__About this task__
After locating the line with "Task: Click the", repeat it and every following line to the end of the listing, exactly. Omit the pictures.

__Data__
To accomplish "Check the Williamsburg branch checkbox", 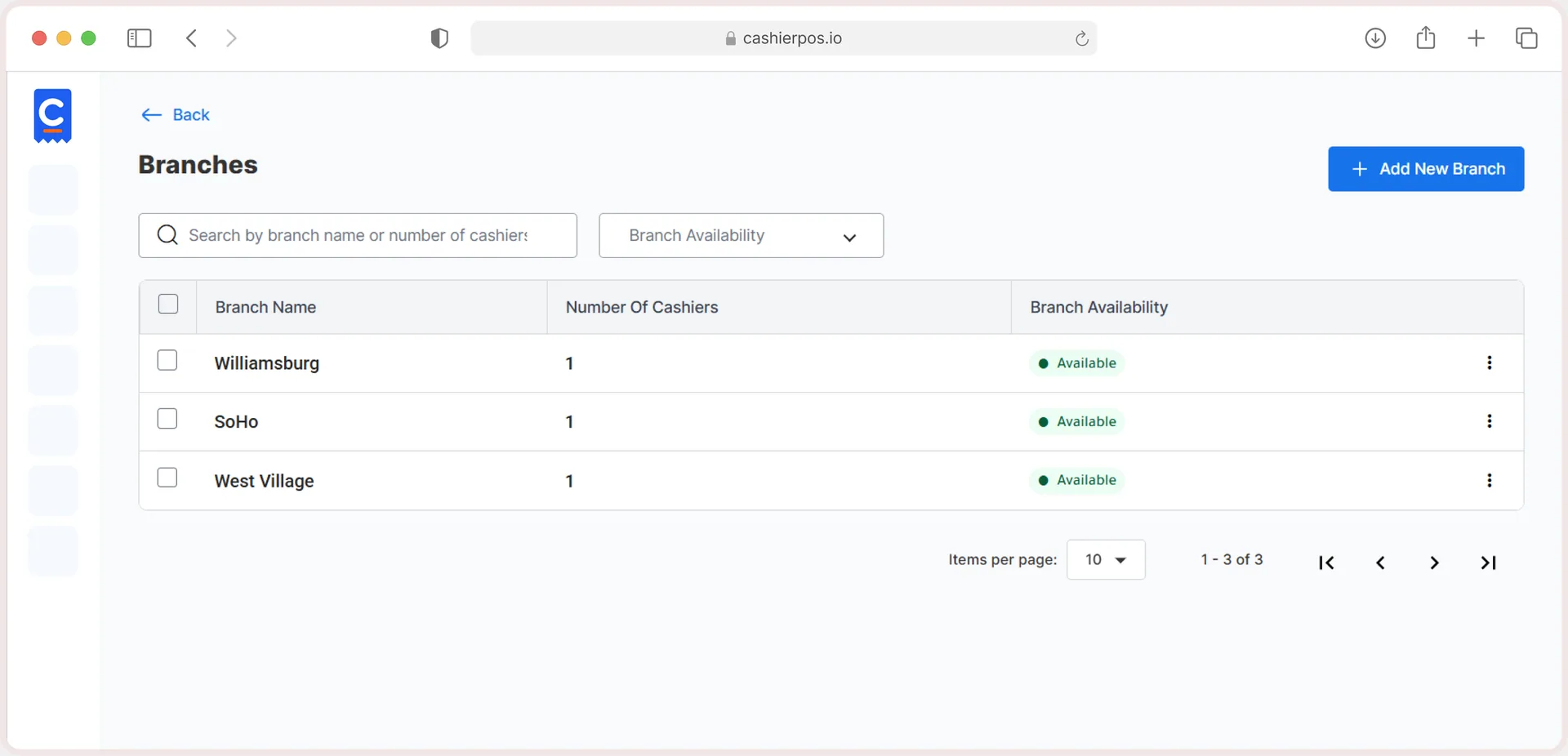I will click(x=167, y=360).
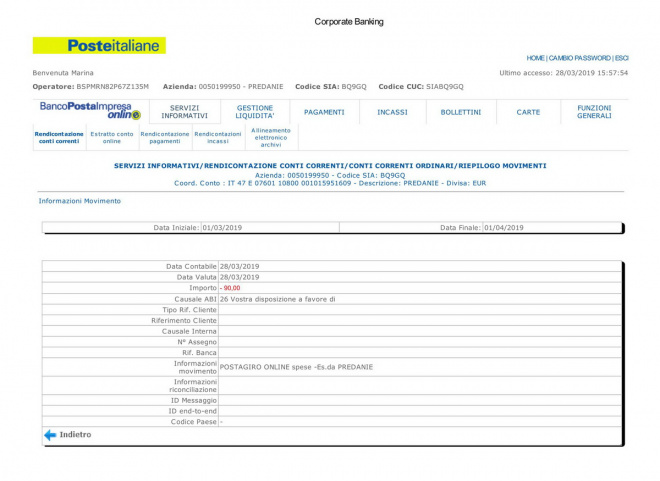Switch to Rendicontazione pagamenti tab

(165, 138)
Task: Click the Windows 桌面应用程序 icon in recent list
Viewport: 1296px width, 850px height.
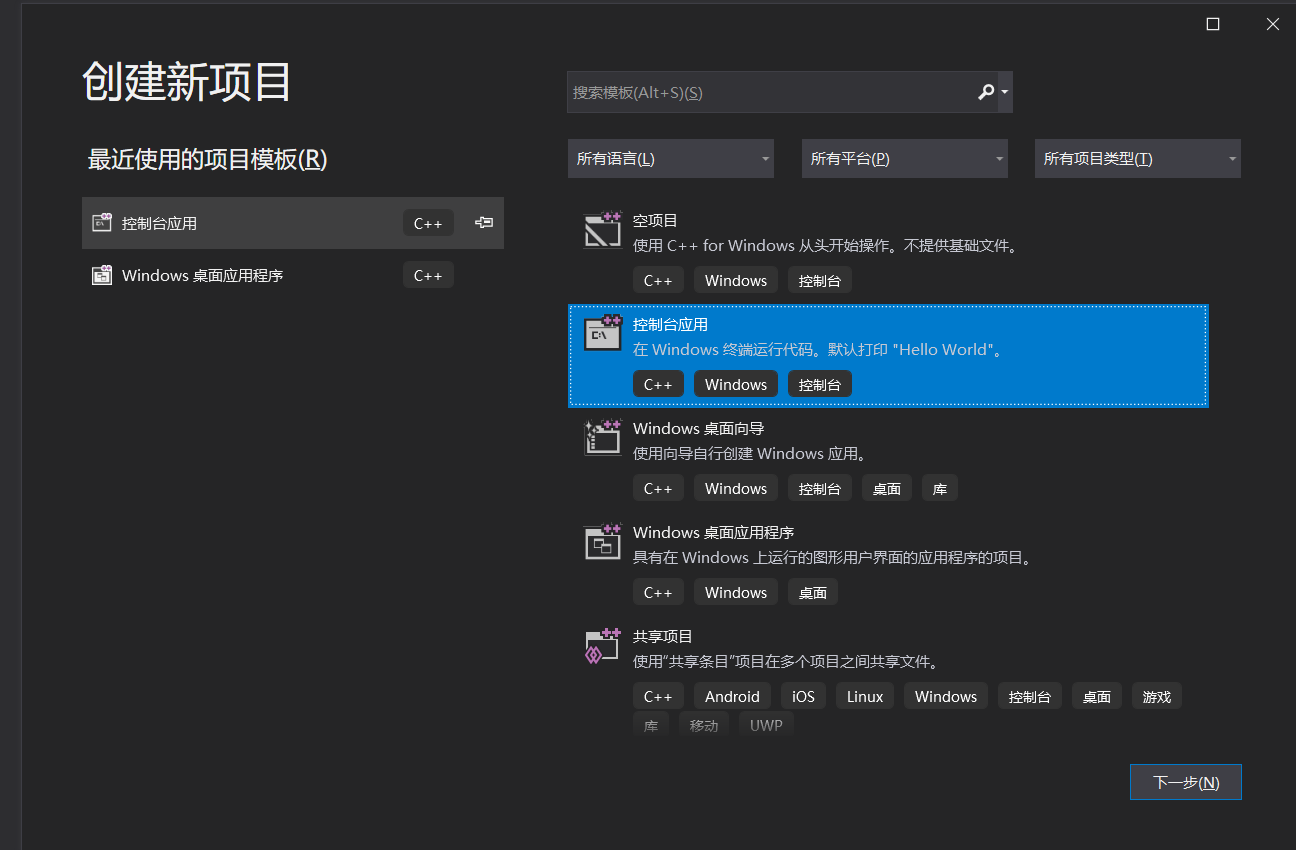Action: [102, 274]
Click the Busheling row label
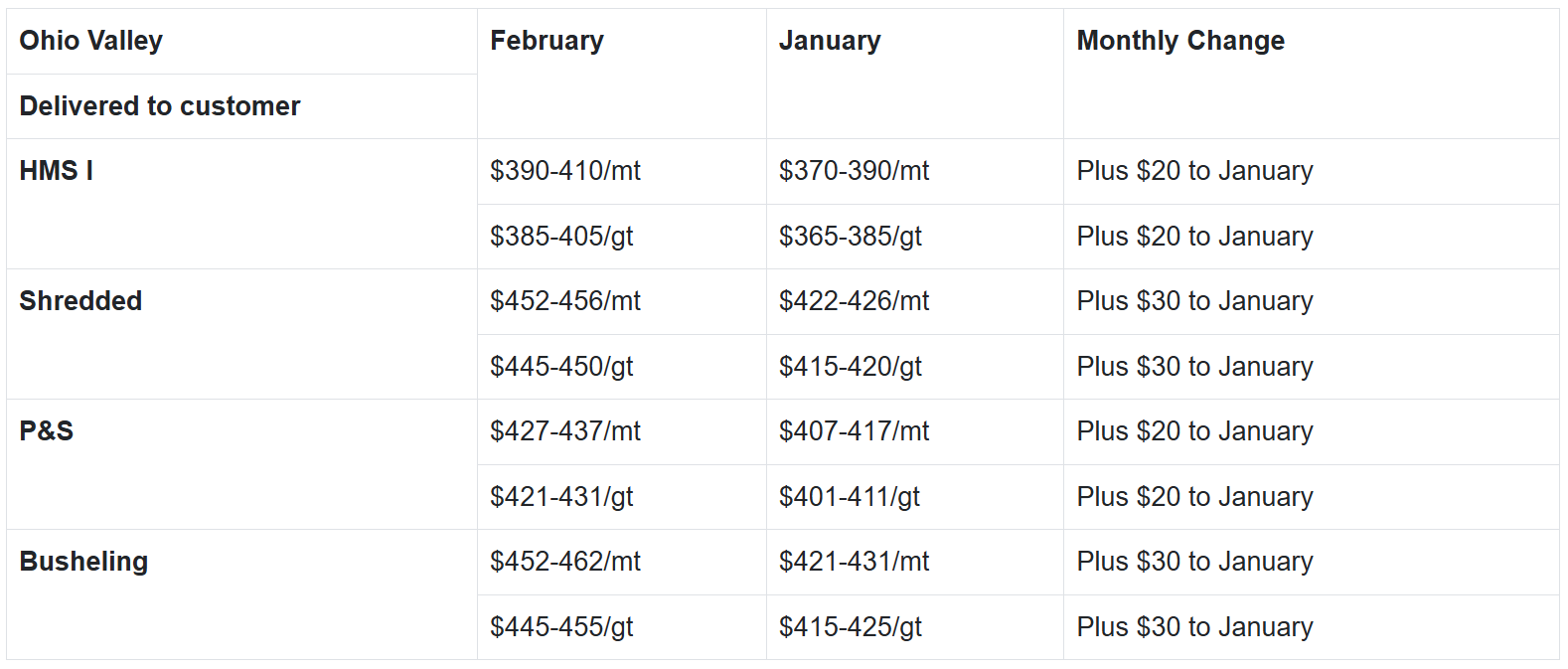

__Solved exercise__
Task: Click the Windows 桌面应用程序 icon in recent list
Viewport: 1296px width, 850px height.
Action: [102, 274]
Click the Busheling row label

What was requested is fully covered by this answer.